The studies did not demonstrate that Angiomax was statistically superior to heparin for reducing the risk of death, MI, abrupt closure of the dilated vessel, or clinical deterioration requiring revascularization or placement of an aortic balloon pump, but the occurrence of these events was similar in both treatment groups. Study outcomes are shown in Table 3.
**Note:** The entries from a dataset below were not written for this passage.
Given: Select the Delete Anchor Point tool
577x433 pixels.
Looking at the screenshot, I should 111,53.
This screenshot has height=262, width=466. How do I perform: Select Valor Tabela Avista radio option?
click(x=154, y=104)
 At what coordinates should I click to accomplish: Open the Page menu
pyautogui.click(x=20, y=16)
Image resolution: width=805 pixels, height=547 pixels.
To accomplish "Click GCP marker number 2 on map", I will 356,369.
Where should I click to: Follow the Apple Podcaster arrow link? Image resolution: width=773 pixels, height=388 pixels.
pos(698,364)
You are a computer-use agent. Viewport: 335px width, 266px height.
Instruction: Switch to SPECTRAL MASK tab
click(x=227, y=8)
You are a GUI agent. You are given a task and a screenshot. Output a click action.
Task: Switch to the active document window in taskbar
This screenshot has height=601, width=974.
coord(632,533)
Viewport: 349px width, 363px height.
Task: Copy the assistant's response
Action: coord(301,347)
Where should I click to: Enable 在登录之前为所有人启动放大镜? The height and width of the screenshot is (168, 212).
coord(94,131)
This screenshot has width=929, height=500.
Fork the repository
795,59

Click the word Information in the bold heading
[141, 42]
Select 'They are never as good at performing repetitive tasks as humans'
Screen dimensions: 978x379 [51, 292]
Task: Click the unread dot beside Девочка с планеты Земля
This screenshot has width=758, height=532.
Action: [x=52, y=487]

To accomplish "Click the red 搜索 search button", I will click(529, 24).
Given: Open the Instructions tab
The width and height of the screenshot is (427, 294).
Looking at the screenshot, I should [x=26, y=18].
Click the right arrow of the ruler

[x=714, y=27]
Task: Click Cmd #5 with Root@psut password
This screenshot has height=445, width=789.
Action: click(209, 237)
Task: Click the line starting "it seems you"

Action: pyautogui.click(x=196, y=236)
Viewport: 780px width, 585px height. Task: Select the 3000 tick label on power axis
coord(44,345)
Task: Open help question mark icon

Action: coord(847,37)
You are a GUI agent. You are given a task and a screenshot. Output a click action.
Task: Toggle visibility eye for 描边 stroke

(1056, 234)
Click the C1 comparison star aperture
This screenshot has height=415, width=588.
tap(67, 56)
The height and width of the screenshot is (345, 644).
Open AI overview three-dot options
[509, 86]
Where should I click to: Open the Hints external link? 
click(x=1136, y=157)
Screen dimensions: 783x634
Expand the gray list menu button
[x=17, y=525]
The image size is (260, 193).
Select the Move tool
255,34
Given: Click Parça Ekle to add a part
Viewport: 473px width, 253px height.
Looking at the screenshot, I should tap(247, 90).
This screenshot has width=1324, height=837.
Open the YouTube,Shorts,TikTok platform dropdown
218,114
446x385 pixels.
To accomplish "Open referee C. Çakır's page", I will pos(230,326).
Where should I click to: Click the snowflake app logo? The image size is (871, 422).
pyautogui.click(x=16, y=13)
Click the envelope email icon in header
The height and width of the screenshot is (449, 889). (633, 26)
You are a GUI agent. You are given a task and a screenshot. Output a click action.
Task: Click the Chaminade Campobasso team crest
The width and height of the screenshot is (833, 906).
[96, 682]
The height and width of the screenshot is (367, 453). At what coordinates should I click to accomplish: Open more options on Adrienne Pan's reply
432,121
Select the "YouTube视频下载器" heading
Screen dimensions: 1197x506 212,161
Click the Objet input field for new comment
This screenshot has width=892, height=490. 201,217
Table 3: Incidences of In-hospital Endpoints in BAT Trial
|Death, MI, revascularization||6.2%||7.9%|
|1 A composite of death or MI or clinical deterioration of cardiac origin requiring revascularization or placement of an aortic balloon pump or angiographic evidence of abrupt vessel closure.|
AT-BAT Trial (NCT# 00043940)
This was a single-arm open-label study in which 51 patients with heparin-induced thrombocytopenia (HIT) or heparin induced thrombocytopenia and thrombosis syndrome (HITTS) underwent PCI. The majority of patients achieved adequate ACT at the time of device activation and no major bleeding was reported. Evidence for the diagnosis of HIT/HITTS was based on a clinical history of a decrease of platelets in patients after heparin administration [new diagnosis or history of clinically suspected or objectively documented HIT/HITTS defined as either: 1) HIT: positive heparin-induced platelet aggregation (HIPA) or other functional assay where the platelet count has decreased to <100,000/mL (minimum 30% from prior to heparin), or has decreased to <150,000/mL (minimum 40% from prior to heparin), or has decreased as above within hours of receiving heparin in a patient with a recent, previous exposure to heparin; 2) HITTS: thrombocytopenia as above plus arterial or venous thrombosis diagnosed by physician examination/laboratory and/or appropriate imaging studies]. Patients ranged in age from 48 to 89 years (median 70); weight ranged from 42-123 kg (median 76); 50% were male and 50% were female. Angiomax was administered as either 1 mg/kg bolus followed by 2.5 mg/kg/h (high dose in 28 patients) or 0.75 mg/kg bolus followed by a 1.75 mg/kg/h infusion (lower dose in 25 patients) for up to 4 hours. Ninety-eight percent of patients received aspirin, 86% received clopidogrel and 19% received GPIs. The median ACT values at the time of device activation were 379 sec (high dose) and 317 sec (lower dose). Following the procedure, 48 of the 51 patients (94%) had TIMI grade 3 flow and stenosis <50%. One patient died during a bradycardic episode 46 hours after successful PCI, another patient required surgical revascularization, and one patient experienced no flow requiring a temporary intra-aortic balloon.
Two of the fifty-one patients with the diagnosis of HIT/HITTS developed thrombocytopenia after receiving Angiomax and GPIs.